I love posting on Facebook and sharing with folks what is going on, and particularly sharing resources and ideas. It is also a great place for keeping learning communities with which I am connected informed of the latest resources and opportunities.
It goes through my mind to post more things than I do. Fortunately for my 5,000 friends on Facebook — and for me — I do not post more than I do, as additional posts would drive people away due to the voluminous numbers of them. I also post daily on a blog at www.BullardJournal.org, and on Twitter, Instagram, and LinkedIn — among others. Most posts outside of Facebook and my blog are automatic posts set up to share of what I post on Facebook and my blog.
A key word that explains why I do not post more on Facebook is the word “focus.” I have two foci on Facebook. One is to share meaningful experiences about personal and family activities, and a few helpful positive observations about life and society along the way. The other is to share information about my ministry and resources I make available to my network of colleagues and the through their networks to the world.
During the 2016 presidential election, many Facebook friends posted nice and not so nice things about various candidates, Including the new president-elect. I have a lot of opinions both about the election process and our new president. However, I do not post them because they did not fit my focus for being on Facebook.
Focus is very important. Unfocused comments distract from any primary messages and personal branding I want to communicate.
Another area of my life where I seek to focus is in my churchmanship. For example, I love music. I grew up in the home of a church pastor who also served during various seasons of his life as a denominational staff leader. Both of my parents loved music. They felt it was important for all three of their children to be active in church music.
My two sisters and I sang in about every musical group that came along in church life, learned to play the piano, learned to play the organ, and developed skills in choral directing. Out of this experience all three of us directed church music programs at various times during our lives.
However, for the past 35 years I have neither directed church music nor sung regularly in choirs and other musical groups in churches. It is not out of disinterest. It is because I cannot do everything, and I choose to focus. I focus my gifts and skills where needed in other areas of church life rather than participating in music ministry.
Focus is a very important concept when working with congregations on living into God’s empowering vision for them. Many congregations lack intentionality, are distracted by the endless opportunities around them, or are blinded by the cultural baggage they keep dragging along behind them. They are unfocused without a clear sense of mission, vision, and direction.

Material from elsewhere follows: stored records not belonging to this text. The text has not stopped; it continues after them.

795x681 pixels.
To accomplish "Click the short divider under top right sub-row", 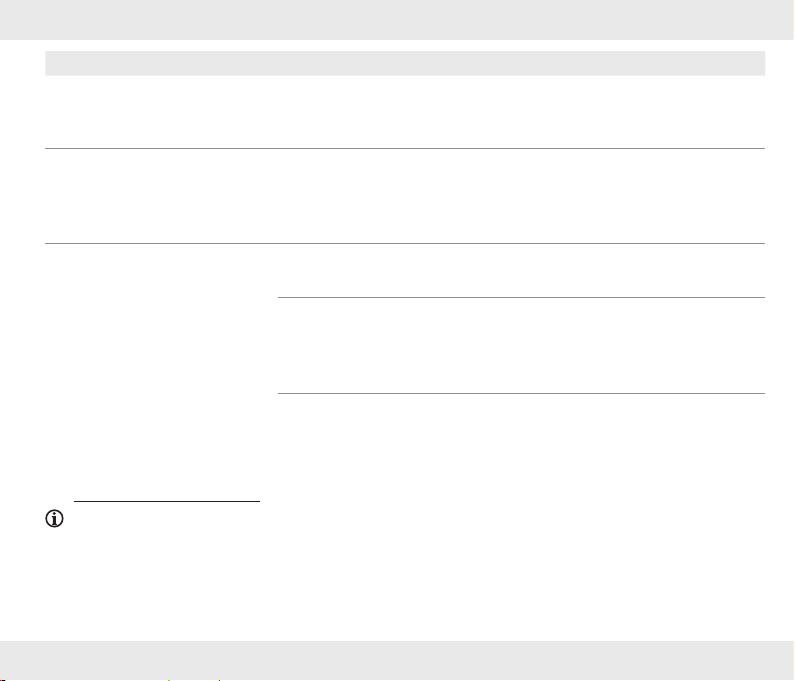I will pos(521,297).
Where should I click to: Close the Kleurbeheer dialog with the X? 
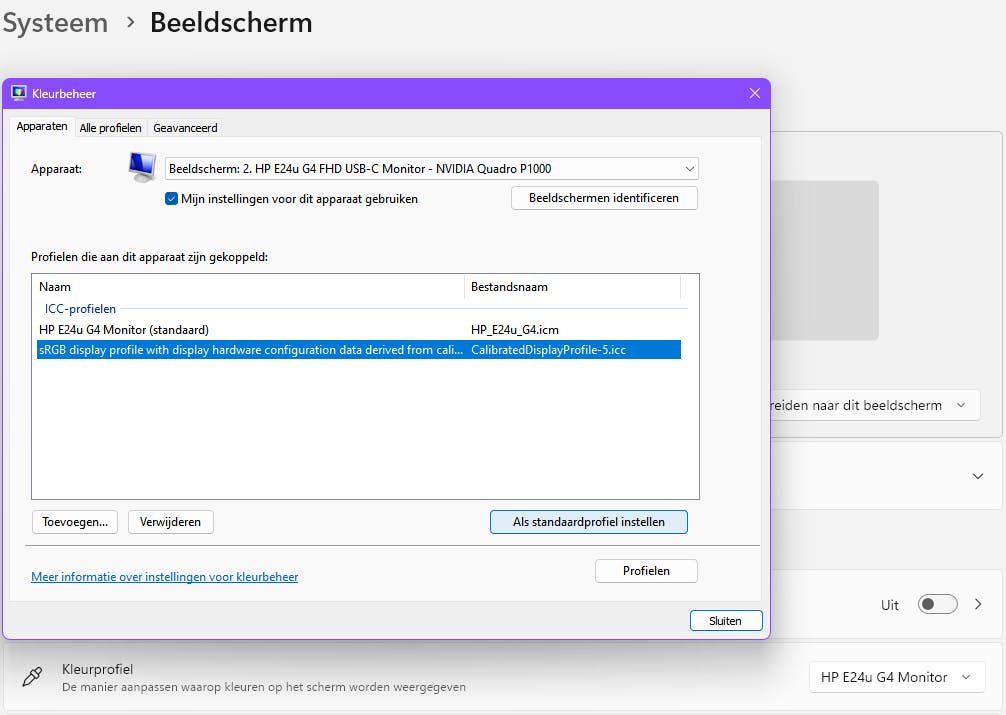[755, 93]
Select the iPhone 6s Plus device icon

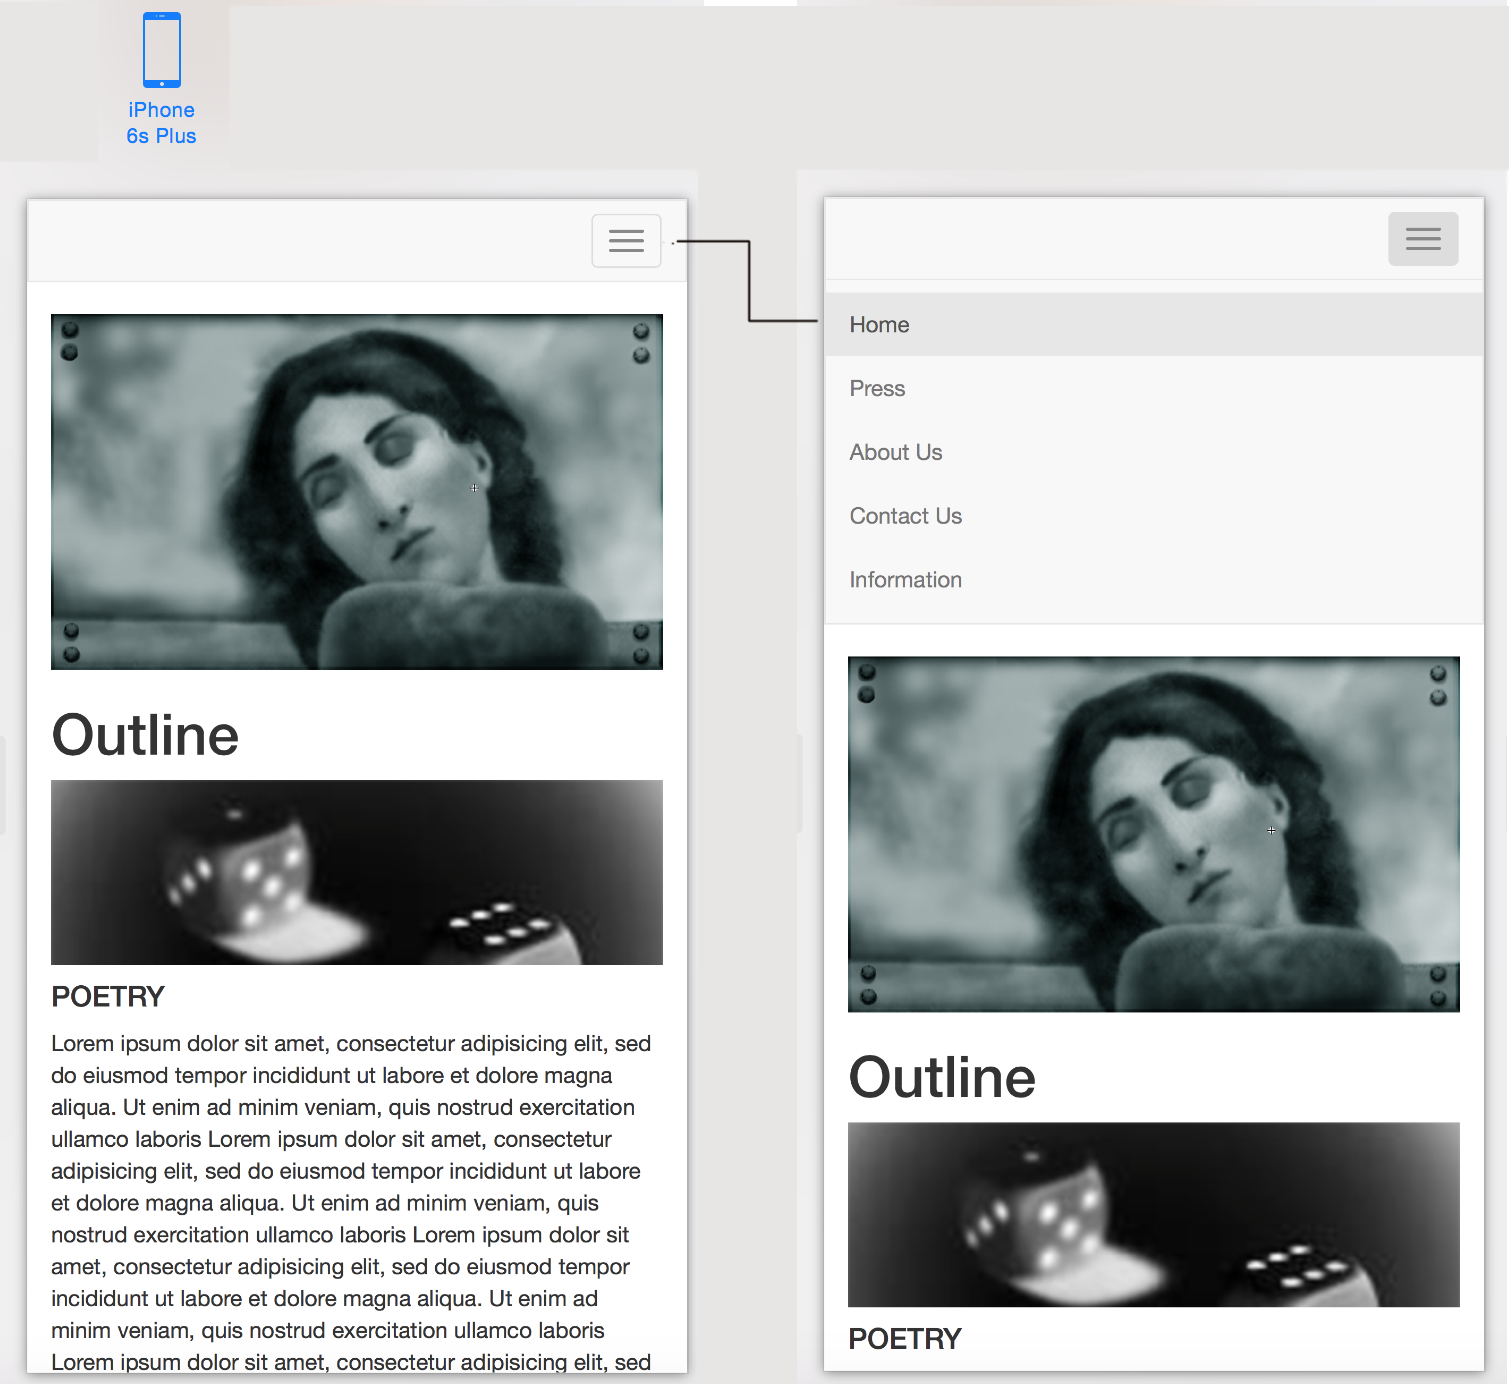161,50

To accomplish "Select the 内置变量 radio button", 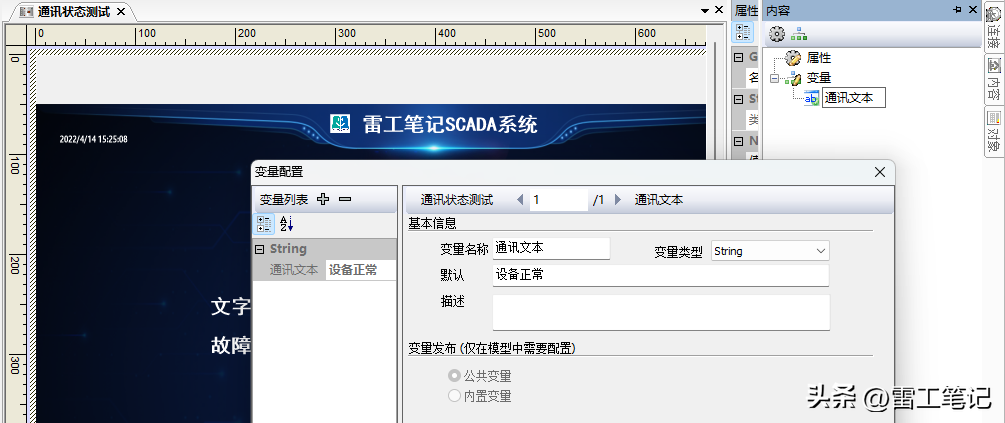I will tap(455, 396).
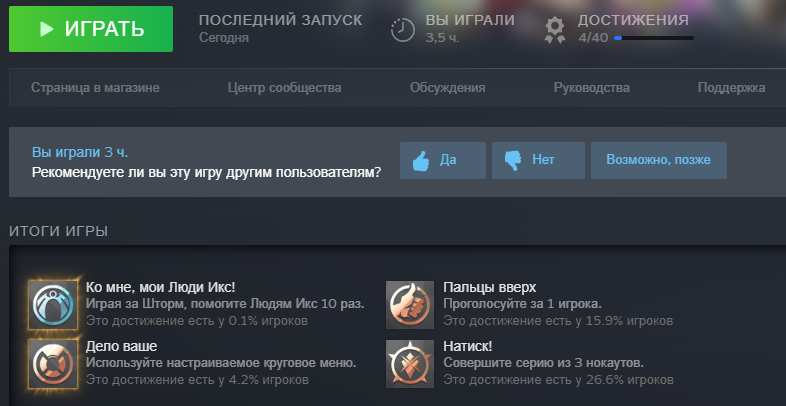Image resolution: width=786 pixels, height=406 pixels.
Task: Click the achievements ribbon medal icon
Action: 555,30
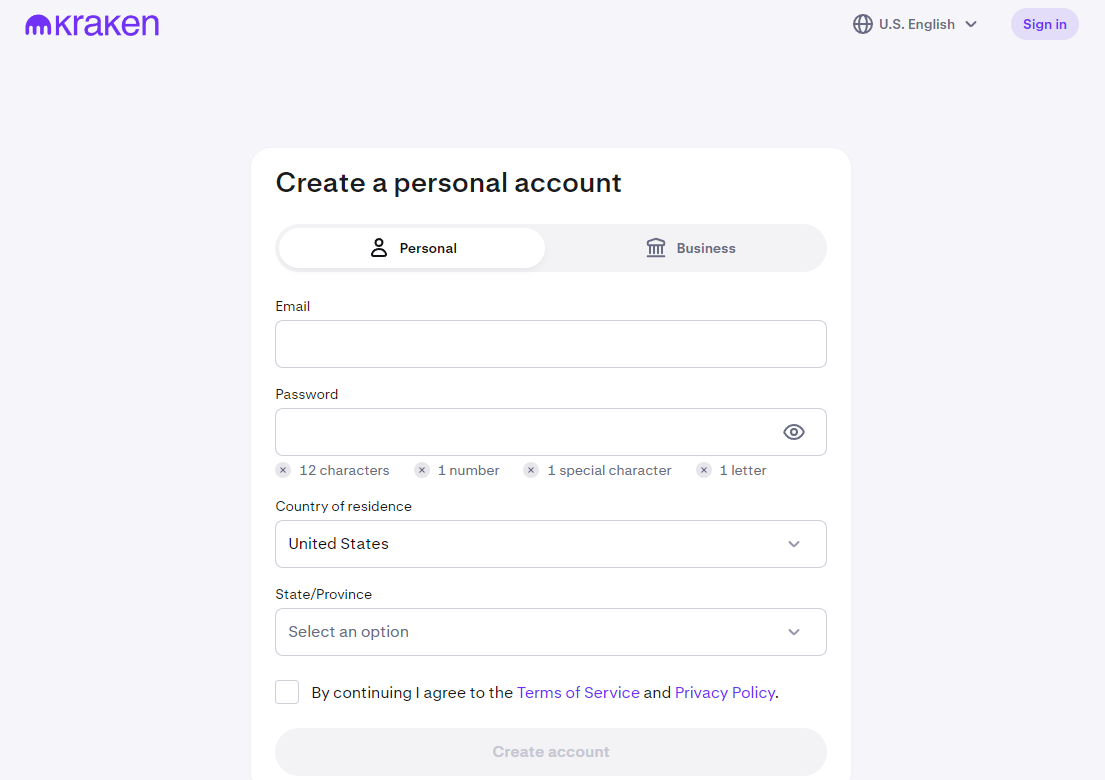Click into the Password input field
The height and width of the screenshot is (780, 1105).
click(x=525, y=432)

Congregations who lack intentionality may be clear in their minds about mission, vision, and direction, but unfocused in their actions. They think it is sufficient to believe in a certain future, but act the same way they have in the past. They forget that vison without action is a fantasy.
Many congregations are distracted by numerous great opportunities around them. They march off in multiple direction without a focus. They embrace everyone’s ideas for action rather than prioritizing what they do in a manner that fulfills God’s empowering vision for them. They are hesitant to offend other church members by rejecting their ideas. They cannot learn how to nicely say “No.”
The heaviest weight congregations insist on carrying is the baggage from their past. Over decades of existence their cultural habits and patterns get increasingly heavy to where they cannot both carry their baggage and step forward at the same time. Instead they sit down and wait for someone to carry their baggage for them. When they do so, opportunity passes by them.
The most unfortunate aspect of the lack of focus in congregations is that their name becomes Legion, for there are many of them. Way too many congregations have kicked to the side of their journey God’s call upon them as a community of followers of Jesus, and as congregations seeking to engage in the mission of our Triune God. Is this your congregation?
Even so, the enemy of focus is not evil, sin, sloth, ignorance, incompetence, or even a nominal commitment to a Christ-centered, faith-based journey. It is a deep commitment to unfocused mediocrity.
Tell me about the positive focus of your congregation. It is time to hear these stories.